I’m Canadian for example.

Nah; last but one job I had an Iranian coworker, and I asked if the way the regime calls Israel and the US the "Great Satan and Little Satan" was serious or a quirk of translation.

Apparently the regime is quite serious about the US being the actual devil.

  • Specifically, the US federal government. Just like most Americans don’t hate the people of Russia or Iran any more than the folks the next town over, I’ve never met someone from Iran, Afghanistan, Syria, Pakistan, or pretty much anywhere else who hates all Americans. I’m sure they exist, but probably as a small minority.
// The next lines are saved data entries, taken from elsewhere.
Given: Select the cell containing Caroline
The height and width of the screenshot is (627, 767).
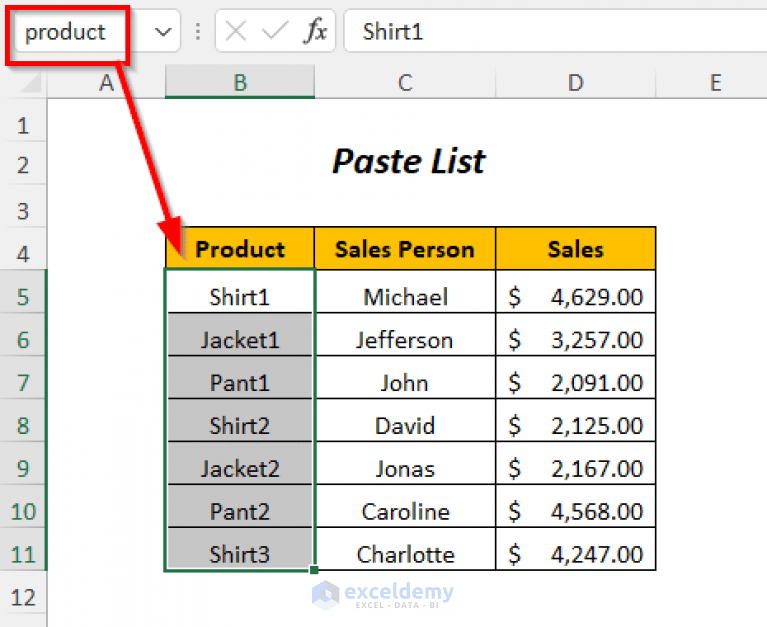Looking at the screenshot, I should [x=405, y=512].
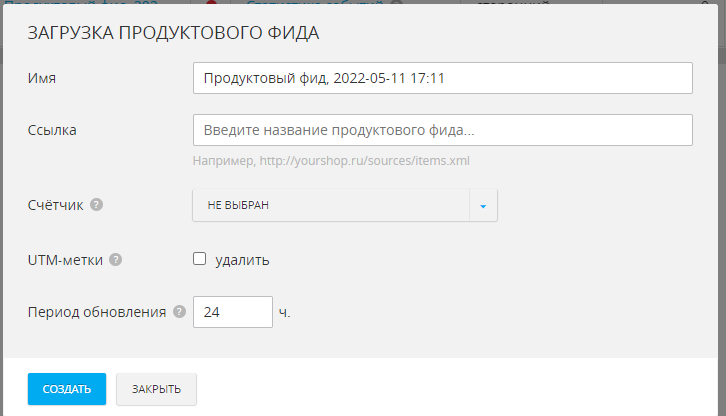Open the НЕ ВЫБРАН counter select field
Image resolution: width=726 pixels, height=416 pixels.
pos(331,205)
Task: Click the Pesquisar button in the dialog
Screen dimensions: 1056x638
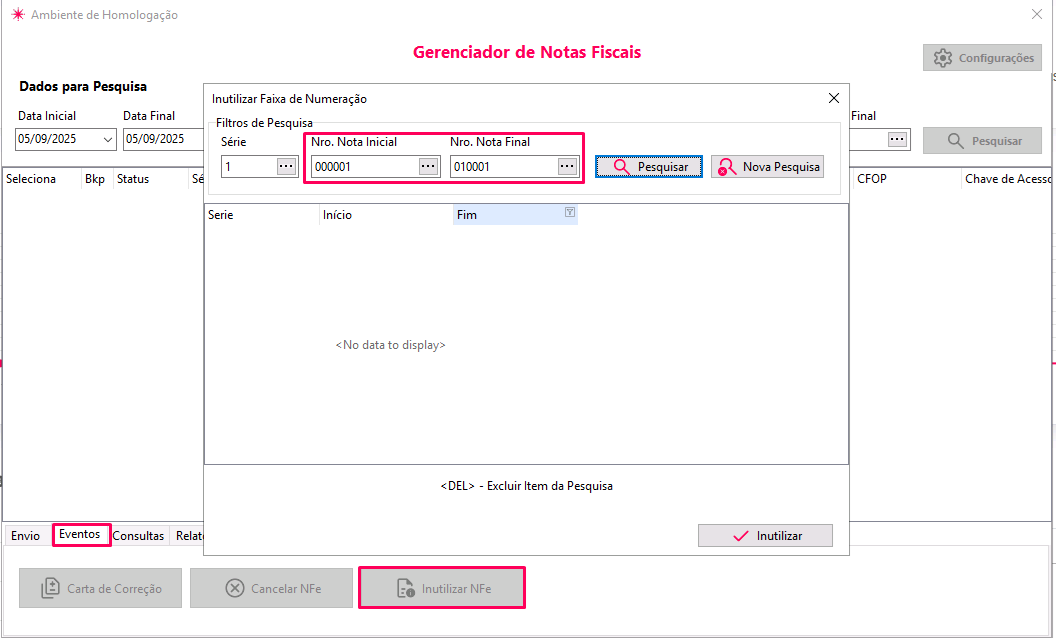Action: point(649,167)
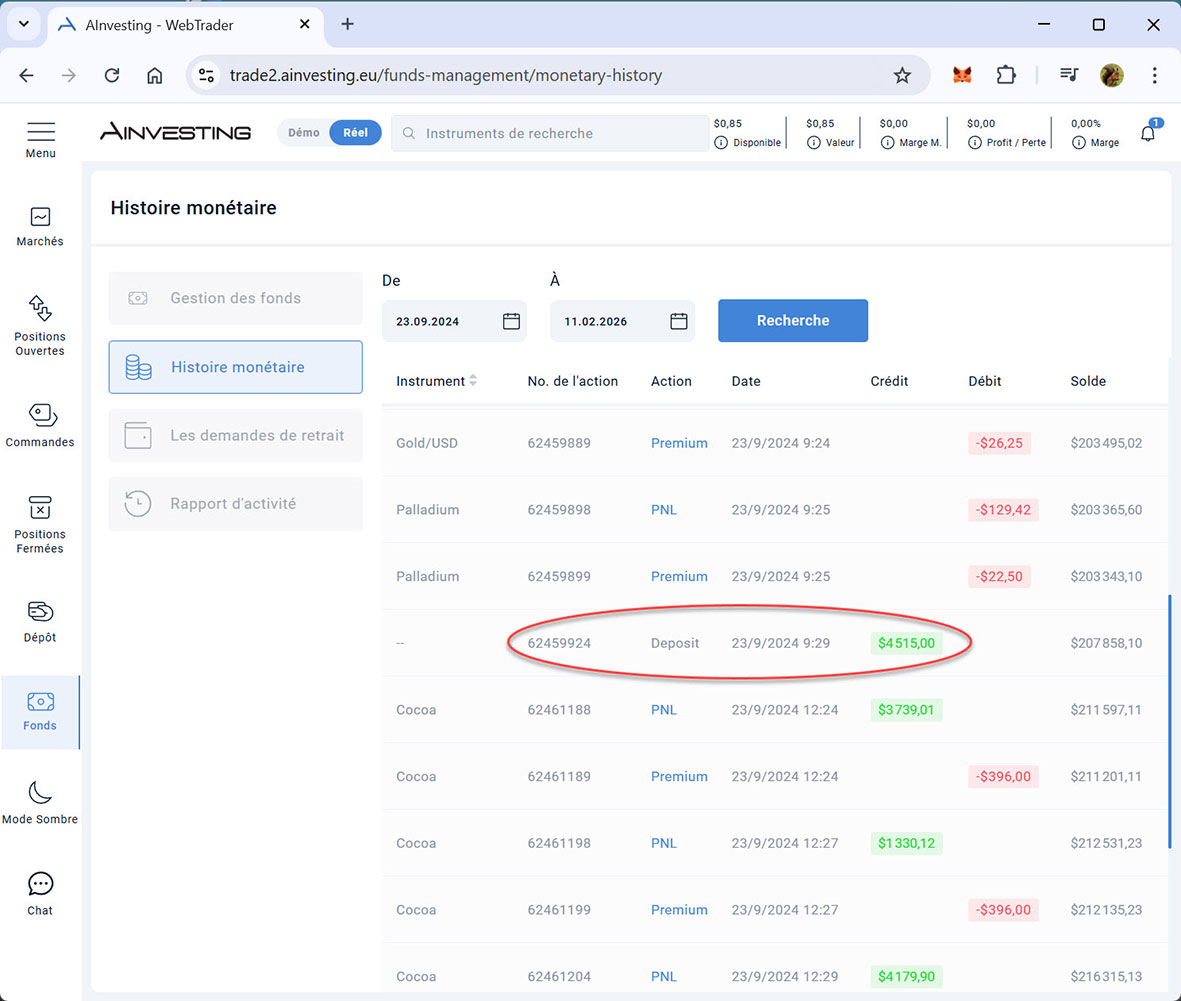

There’s plenty of reason to hate our government though, especially if it has threatened to destroy your entire civilization.

    • I don't know about the percentage of the population, but everyone who leaves Iran and learns English (or German) is much less likely to be a fan of the Iranian regime than those who never left Iran in the first place, so you'll definitely have a sampling bias.

    • Growing up in the Southern US, I met plenty "Let's bomb all the savages in the Middle Easy and take their oil" types. Some of them grew up to be self-proclaimed Nazis.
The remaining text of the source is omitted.